1.5 RT-PCR实验 LNCaP细胞培养经姜黄素(0、10、20、40 μmol/L)处理24 h后。用 Trizol试剂盒提取总RNA，逆转录成cDNA，PCR扩增。每个样本总体积25 μl(包括染料12.5 μl、上游引物1 μl、下游引物1 μl、ddH2O28 μl、cDNA 2.5 μl)反应条件为：90°C预变性l0 min，95°C变性10 s，60°C退火20 s，72℃延伸34 s，40个循环，β-actin为内参，检测各模板的Ct值。以 2-ΔΔCt反映Beclin-1基因相对表达量。(Beclin-1上游引物：5’-AAA CCA GAT GCG TTA TGC CC-3’，下游引物：5’-GCG ACC CAG CCT GAA GTT AT-3’；β-actin上游引物：5’-TGA CGT GGA CAT CCG CAA AG-3’，下游引物：5’-CTG GAA GGT GGA CAG CGA GG-3’)
============
• 任务一览:
(a) 请将上述RT-PCR实验一段中从“1.5 RT-PCR实验 LNCaP细胞培养经姜黄素(0、10、20、40”到“CAG CGA GG-3’)”的内容照原文逐字抄录。
(b) 根据上述RT-PCR实验一段，检测Ct值时以何者作为内参？

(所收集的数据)
============
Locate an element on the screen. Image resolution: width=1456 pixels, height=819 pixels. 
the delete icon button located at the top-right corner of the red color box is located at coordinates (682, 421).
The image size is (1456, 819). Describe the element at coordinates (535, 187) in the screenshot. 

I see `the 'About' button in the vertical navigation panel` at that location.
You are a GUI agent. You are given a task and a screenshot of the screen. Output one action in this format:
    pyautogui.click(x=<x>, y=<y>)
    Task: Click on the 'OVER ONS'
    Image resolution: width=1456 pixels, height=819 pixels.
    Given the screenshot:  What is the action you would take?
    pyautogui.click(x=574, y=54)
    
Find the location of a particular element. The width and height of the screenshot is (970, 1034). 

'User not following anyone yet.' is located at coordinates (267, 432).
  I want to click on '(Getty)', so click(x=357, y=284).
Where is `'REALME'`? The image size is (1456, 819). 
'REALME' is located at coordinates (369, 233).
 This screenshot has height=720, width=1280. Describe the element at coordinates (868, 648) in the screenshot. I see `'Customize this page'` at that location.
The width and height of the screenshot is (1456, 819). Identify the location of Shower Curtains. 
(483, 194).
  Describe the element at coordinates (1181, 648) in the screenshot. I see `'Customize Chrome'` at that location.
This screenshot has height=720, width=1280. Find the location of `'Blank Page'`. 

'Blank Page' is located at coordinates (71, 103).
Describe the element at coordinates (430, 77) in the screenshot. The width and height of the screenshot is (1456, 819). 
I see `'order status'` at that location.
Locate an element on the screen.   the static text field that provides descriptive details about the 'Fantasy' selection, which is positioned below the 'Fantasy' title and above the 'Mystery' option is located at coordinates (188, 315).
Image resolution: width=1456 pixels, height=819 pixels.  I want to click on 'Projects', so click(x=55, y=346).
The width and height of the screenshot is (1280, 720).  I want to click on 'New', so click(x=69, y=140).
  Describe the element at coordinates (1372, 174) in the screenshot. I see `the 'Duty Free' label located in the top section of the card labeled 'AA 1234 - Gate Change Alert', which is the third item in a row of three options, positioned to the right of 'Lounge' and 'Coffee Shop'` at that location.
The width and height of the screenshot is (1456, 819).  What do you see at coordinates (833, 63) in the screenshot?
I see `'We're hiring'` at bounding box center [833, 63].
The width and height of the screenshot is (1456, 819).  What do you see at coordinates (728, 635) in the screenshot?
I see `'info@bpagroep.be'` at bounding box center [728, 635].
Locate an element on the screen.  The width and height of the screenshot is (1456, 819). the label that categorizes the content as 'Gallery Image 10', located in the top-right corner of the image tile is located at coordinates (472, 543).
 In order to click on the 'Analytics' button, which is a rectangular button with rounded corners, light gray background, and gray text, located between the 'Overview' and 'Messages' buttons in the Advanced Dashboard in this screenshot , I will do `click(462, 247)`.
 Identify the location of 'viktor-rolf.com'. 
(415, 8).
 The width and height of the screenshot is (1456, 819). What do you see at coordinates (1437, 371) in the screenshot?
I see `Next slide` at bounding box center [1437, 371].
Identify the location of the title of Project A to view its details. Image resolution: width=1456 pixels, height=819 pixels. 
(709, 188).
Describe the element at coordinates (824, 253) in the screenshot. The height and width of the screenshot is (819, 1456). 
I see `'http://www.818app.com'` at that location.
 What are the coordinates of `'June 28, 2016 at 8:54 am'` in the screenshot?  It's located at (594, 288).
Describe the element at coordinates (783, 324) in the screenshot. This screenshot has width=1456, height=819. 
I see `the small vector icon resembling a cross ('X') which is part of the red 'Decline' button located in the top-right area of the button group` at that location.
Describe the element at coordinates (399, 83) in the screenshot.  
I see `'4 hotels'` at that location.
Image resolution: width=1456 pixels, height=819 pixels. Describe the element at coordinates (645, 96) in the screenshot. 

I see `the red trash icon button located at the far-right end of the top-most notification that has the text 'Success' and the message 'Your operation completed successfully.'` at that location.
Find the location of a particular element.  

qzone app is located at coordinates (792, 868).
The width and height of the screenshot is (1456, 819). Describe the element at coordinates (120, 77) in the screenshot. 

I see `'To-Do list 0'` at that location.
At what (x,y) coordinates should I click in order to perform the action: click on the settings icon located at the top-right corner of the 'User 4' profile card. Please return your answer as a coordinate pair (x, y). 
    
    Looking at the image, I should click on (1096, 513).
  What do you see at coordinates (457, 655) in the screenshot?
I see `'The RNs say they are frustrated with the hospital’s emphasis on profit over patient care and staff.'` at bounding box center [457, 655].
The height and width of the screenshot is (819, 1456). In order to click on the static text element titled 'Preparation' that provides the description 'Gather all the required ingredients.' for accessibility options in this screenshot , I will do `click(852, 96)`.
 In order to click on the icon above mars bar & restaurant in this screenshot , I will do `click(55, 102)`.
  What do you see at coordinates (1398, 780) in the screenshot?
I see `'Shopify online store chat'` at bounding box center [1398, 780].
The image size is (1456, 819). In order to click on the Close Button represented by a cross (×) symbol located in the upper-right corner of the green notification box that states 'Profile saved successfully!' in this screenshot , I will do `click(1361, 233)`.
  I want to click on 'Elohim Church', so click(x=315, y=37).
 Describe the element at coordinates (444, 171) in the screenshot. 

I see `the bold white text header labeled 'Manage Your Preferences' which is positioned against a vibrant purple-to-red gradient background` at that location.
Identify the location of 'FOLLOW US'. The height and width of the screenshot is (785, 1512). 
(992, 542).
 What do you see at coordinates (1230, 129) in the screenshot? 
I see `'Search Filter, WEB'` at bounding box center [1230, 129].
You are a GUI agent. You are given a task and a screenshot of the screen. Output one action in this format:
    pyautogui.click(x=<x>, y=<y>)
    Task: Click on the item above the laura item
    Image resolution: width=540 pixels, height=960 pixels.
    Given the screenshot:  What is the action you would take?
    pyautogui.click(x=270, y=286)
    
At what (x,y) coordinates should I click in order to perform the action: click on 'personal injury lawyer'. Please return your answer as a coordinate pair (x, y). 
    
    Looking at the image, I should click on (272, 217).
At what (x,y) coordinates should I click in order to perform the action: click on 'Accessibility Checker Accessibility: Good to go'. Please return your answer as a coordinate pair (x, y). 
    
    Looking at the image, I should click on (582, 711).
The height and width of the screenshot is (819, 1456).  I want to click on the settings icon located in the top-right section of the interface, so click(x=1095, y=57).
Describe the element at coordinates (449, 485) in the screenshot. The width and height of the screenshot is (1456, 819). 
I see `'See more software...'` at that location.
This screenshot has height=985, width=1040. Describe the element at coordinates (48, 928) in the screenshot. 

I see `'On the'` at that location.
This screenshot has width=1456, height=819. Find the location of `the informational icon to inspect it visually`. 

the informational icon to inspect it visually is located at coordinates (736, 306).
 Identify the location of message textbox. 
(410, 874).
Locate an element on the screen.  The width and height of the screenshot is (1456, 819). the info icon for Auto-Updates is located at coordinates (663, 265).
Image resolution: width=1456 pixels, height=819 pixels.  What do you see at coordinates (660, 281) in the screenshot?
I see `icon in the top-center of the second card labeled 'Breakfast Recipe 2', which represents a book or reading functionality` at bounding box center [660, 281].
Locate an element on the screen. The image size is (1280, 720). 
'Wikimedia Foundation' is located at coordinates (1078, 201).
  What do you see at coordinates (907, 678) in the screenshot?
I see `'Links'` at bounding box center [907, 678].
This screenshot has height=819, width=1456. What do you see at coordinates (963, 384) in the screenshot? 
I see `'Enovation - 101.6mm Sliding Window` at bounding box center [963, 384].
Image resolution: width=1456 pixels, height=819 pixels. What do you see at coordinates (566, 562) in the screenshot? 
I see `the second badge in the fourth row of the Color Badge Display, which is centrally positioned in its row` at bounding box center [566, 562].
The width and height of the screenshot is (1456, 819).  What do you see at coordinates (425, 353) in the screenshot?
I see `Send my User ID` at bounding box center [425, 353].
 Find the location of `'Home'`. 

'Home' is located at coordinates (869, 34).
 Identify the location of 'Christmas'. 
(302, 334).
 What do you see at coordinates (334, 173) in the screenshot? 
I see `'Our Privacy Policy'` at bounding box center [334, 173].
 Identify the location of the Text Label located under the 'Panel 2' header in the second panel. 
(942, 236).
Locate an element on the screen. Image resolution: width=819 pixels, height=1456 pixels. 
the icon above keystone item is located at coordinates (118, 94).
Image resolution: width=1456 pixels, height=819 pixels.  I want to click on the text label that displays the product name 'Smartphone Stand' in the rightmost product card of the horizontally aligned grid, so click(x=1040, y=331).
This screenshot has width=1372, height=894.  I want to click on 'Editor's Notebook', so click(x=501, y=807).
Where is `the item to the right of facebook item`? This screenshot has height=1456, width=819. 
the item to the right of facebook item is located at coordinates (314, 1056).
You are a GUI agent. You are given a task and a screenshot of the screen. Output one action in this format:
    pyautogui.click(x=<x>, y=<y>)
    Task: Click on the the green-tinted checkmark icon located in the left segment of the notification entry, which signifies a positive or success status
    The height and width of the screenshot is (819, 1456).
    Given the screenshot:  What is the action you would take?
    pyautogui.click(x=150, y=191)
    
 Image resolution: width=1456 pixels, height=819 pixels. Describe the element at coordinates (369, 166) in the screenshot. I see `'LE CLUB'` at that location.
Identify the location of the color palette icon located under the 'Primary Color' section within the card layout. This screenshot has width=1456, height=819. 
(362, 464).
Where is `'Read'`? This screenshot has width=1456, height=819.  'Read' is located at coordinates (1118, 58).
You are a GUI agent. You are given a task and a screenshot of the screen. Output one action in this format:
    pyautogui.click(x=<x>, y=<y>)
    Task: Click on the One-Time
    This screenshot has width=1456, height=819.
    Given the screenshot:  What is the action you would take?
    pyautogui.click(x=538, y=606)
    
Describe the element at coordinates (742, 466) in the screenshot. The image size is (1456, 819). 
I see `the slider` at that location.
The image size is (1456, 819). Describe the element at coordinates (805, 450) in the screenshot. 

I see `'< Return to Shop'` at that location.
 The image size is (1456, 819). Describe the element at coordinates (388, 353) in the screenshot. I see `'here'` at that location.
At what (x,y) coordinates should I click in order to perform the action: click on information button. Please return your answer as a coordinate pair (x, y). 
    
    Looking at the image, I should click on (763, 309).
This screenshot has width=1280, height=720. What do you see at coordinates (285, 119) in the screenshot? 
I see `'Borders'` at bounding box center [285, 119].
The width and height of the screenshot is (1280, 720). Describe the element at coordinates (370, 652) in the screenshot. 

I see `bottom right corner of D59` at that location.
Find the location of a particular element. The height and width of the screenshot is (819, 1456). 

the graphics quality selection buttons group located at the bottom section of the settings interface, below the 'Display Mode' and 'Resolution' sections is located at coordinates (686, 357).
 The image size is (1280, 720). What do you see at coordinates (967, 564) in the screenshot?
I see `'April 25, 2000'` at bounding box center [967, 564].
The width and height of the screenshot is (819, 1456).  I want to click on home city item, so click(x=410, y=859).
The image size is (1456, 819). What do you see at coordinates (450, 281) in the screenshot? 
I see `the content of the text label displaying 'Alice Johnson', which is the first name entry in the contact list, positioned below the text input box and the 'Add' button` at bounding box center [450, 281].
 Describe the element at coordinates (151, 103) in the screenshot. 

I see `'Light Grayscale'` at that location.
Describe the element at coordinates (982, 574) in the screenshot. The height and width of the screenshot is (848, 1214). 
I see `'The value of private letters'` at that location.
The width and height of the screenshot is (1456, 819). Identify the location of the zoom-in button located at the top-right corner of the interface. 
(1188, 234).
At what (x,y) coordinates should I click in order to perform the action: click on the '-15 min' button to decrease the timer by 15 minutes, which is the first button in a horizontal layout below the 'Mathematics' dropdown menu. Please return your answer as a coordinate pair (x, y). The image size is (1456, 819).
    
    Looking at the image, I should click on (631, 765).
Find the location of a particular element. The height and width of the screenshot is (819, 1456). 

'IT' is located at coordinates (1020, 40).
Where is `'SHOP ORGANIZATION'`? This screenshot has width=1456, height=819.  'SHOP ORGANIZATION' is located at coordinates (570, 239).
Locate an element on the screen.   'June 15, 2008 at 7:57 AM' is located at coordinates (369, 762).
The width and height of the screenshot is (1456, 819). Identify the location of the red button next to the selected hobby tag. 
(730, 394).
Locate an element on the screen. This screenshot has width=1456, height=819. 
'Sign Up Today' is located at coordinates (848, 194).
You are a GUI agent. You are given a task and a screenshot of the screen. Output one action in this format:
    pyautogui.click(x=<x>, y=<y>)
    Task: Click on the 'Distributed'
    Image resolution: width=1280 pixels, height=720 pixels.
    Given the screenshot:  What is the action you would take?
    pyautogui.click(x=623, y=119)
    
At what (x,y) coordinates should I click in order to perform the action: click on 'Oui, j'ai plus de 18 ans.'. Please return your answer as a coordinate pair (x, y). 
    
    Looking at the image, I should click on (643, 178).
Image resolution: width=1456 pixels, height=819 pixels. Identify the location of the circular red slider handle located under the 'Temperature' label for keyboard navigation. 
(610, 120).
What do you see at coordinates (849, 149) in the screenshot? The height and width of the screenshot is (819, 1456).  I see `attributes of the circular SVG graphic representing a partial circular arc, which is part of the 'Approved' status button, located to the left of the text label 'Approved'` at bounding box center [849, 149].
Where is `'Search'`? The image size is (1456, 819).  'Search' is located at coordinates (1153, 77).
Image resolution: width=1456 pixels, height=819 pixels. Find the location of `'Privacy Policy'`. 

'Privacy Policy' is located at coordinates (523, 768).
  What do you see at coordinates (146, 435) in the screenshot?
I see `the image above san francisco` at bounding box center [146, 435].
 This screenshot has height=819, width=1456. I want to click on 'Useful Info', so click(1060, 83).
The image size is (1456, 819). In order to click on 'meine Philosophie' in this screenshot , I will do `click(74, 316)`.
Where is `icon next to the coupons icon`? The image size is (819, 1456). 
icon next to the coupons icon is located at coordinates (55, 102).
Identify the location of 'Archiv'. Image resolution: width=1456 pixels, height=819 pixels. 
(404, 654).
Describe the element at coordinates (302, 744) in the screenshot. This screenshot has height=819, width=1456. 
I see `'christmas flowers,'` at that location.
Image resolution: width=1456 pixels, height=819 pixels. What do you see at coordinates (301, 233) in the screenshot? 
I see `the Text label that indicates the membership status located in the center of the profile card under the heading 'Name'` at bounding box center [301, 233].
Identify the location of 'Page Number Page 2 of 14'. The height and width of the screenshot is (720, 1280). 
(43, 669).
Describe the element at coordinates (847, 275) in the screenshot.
============
• 逐题答案:
(a)
1.5 RT-PCR实验 LNCaP细胞培养经姜黄素(0、10、20、40 μmol/L)处理24 h后。用 Trizol试剂盒提取总RNA，逆转录成cDNA，PCR扩增。每个样本总体积25 μl(包括染料12.5 μl、上游引物1 μl、下游引物1 μl、ddH2O28 μl、cDNA 2.5 μl)反应条件为：90°C预变性l0 min，95°C变性10 s，60°C退火20 s，72℃延伸34 s，40个循环，β-actin为内参，检测各模板的Ct值。以 2-ΔΔCt反映Beclin-1基因相对表达量。(Beclin-1上游引物：5’-AAA CCA GAT GCG TTA TGC CC-3’，下游引物：5’-GCG ACC CAG CCT GAA GTT AT-3’；β-actin上游引物：5’-TGA CGT GGA CAT CCG CAA AG-3’，下游引物：5’-CTG GAA GGT GGA CAG CGA GG-3’)

(b) 以β-actin作为内参。